If a record below holds a picture, drop the picture and copy everything else exactly.

▶ DATA PROVIDED
------------------------------------
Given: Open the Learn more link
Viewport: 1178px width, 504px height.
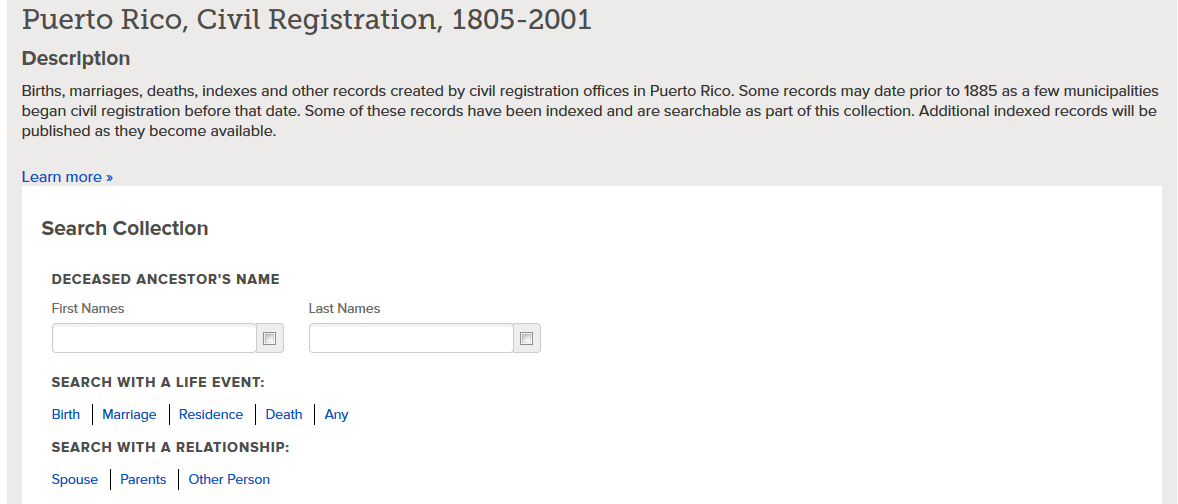Looking at the screenshot, I should tap(67, 177).
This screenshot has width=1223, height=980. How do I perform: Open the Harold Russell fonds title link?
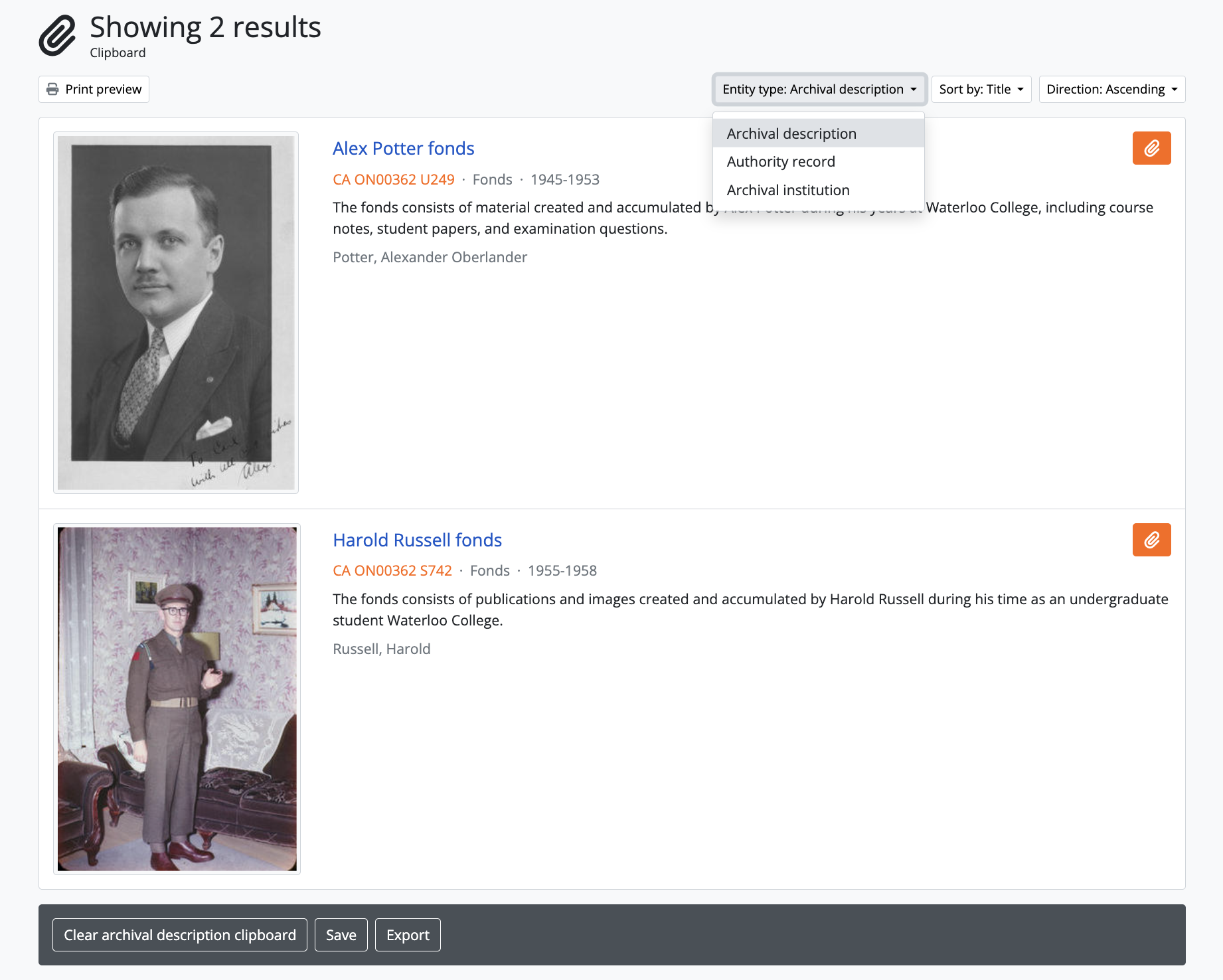tap(417, 540)
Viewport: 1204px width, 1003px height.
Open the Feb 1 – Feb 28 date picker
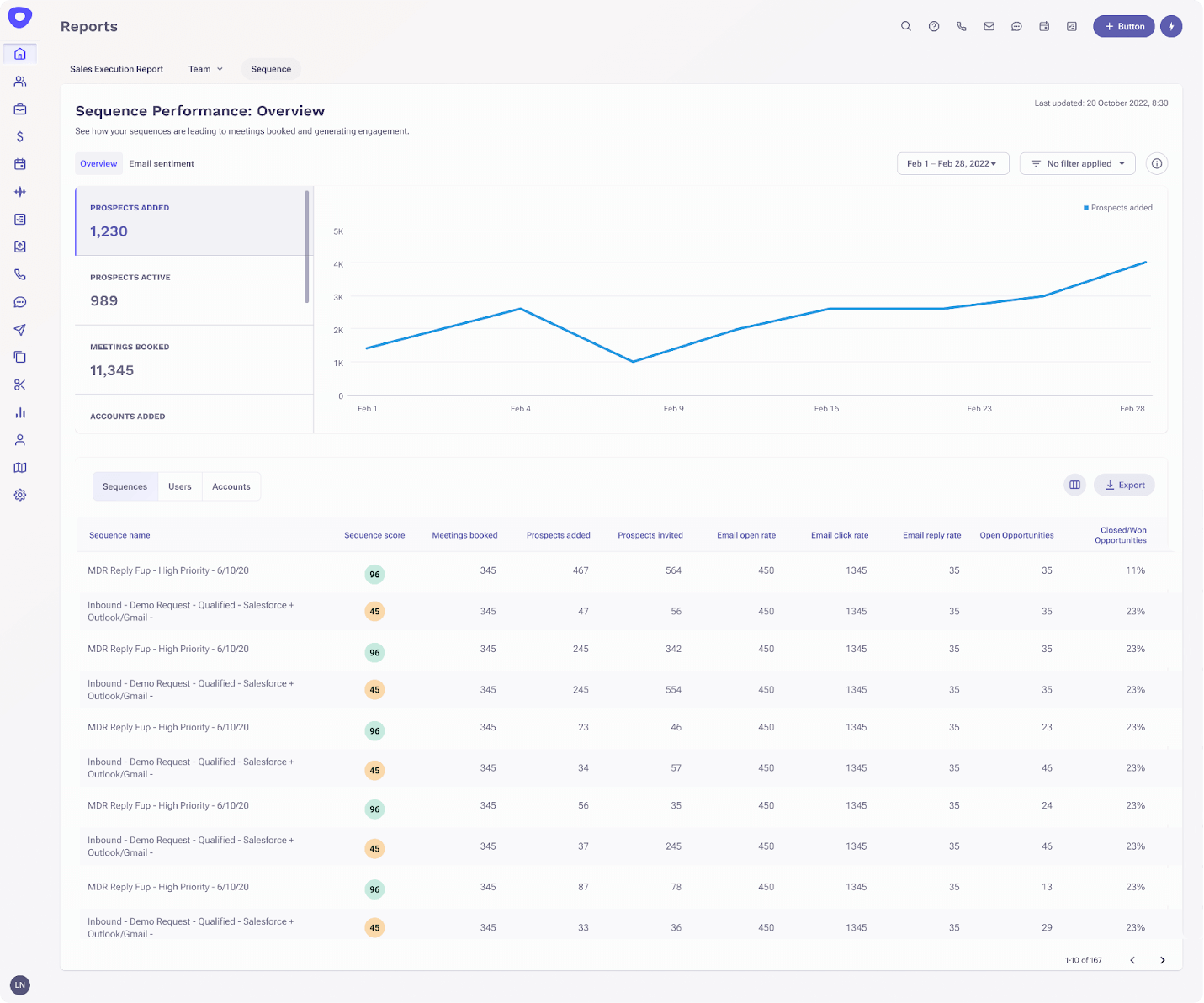(x=952, y=163)
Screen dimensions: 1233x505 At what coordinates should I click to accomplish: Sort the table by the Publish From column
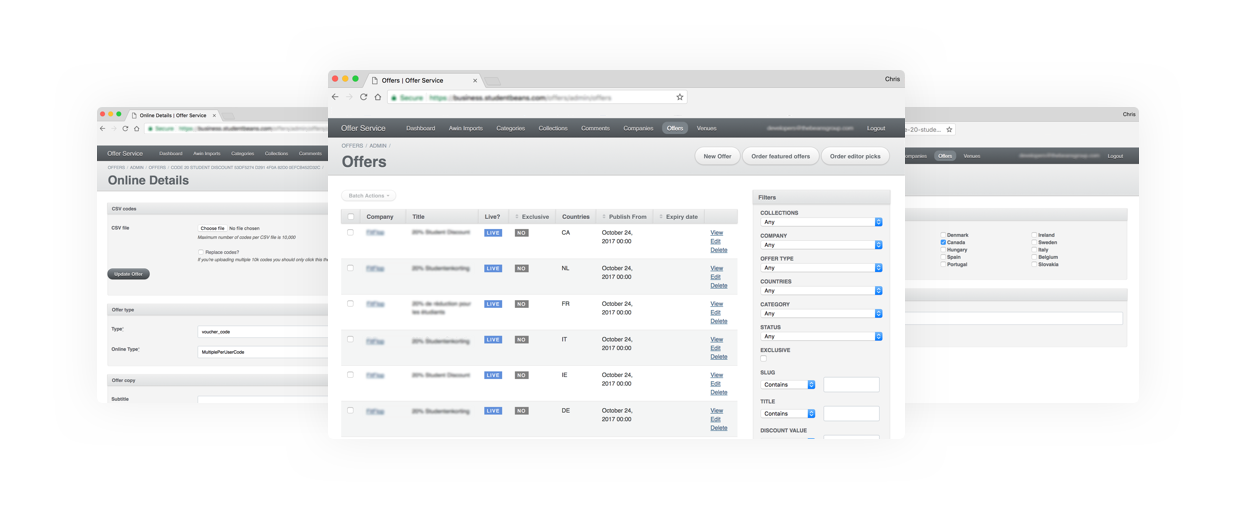(626, 217)
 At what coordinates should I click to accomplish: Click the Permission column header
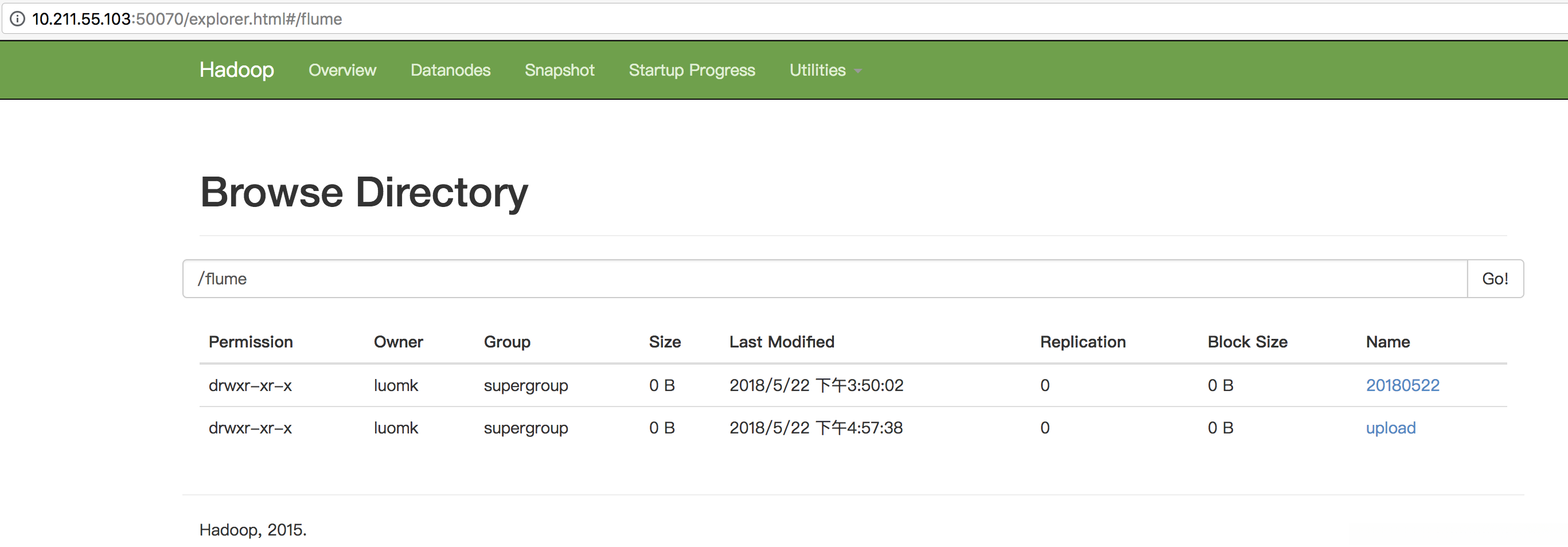(x=251, y=342)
------------------------------------
▶ EXERCISE RESULT
Given: Open the Learn more link
Viewport: 1178px width, 504px height.
Looking at the screenshot, I should tap(67, 177).
This screenshot has width=1223, height=980. How do I perform: Open the Harold Russell fonds title link?
tap(417, 540)
Viewport: 1204px width, 1003px height.
Open the Feb 1 – Feb 28 date picker
(x=952, y=163)
Screen dimensions: 1233x505 At what coordinates should I click to accomplish: Sort the table by the Publish From column
(626, 217)
 At what coordinates should I click to accomplish: Click the Permission column header
(x=251, y=342)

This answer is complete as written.